INSTRUCTIONS FOR THE TASK:
Please reproduce the listing below word for word, keeping every line in its original order.

====== INPUT RECORDS

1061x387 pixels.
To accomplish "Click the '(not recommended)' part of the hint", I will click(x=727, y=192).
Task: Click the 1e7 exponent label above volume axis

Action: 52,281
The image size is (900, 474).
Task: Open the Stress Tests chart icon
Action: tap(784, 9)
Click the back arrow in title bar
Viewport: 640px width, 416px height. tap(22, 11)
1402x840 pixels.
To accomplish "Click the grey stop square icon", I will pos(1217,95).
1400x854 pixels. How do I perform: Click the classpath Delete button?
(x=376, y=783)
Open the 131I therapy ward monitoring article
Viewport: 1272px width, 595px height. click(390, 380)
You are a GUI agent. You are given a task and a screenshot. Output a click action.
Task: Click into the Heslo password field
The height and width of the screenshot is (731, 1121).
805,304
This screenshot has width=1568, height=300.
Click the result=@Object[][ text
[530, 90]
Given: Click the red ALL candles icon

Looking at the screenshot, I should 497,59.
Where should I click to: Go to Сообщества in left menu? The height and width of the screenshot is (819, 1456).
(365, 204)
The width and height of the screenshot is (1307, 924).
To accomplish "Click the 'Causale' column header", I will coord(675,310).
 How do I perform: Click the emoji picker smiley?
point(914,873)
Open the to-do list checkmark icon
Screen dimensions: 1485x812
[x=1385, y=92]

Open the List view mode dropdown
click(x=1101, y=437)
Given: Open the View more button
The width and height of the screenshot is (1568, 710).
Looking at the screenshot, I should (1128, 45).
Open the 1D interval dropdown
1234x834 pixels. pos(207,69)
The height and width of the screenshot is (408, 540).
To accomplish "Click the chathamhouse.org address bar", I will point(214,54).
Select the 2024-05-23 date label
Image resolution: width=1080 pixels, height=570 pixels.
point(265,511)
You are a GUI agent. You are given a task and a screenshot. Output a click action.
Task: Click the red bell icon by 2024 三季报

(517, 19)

============

OUTPUT BELOW:
1061x387 pixels.
To accomplish "Click the '(not recommended)' part of the hint", I will click(x=727, y=192).
Task: Click the 1e7 exponent label above volume axis

Action: 52,281
The image size is (900, 474).
Task: Open the Stress Tests chart icon
Action: tap(784, 9)
Click the back arrow in title bar
Viewport: 640px width, 416px height. tap(22, 11)
1402x840 pixels.
To accomplish "Click the grey stop square icon", I will pos(1217,95).
1400x854 pixels. How do I perform: Click the classpath Delete button?
(x=376, y=783)
Open the 131I therapy ward monitoring article
Viewport: 1272px width, 595px height. click(390, 380)
You are a GUI agent. You are given a task and a screenshot. Output a click action.
Task: Click into the Heslo password field
The height and width of the screenshot is (731, 1121).
805,304
This screenshot has width=1568, height=300.
Click the result=@Object[][ text
[530, 90]
Given: Click the red ALL candles icon

Looking at the screenshot, I should 497,59.
Where should I click to: Go to Сообщества in left menu? The height and width of the screenshot is (819, 1456).
(365, 204)
The width and height of the screenshot is (1307, 924).
To accomplish "Click the 'Causale' column header", I will coord(675,310).
 How do I perform: Click the emoji picker smiley?
point(914,873)
Open the to-do list checkmark icon
Screen dimensions: 1485x812
[x=1385, y=92]

Open the List view mode dropdown
click(x=1101, y=437)
Given: Open the View more button
The width and height of the screenshot is (1568, 710).
Looking at the screenshot, I should (1128, 45).
Open the 1D interval dropdown
1234x834 pixels. pos(207,69)
The height and width of the screenshot is (408, 540).
To accomplish "Click the chathamhouse.org address bar", I will point(214,54).
Select the 2024-05-23 date label
Image resolution: width=1080 pixels, height=570 pixels.
point(265,511)
You are a GUI agent. You are given a task and a screenshot. Output a click action.
Task: Click the red bell icon by 2024 三季报

(517, 19)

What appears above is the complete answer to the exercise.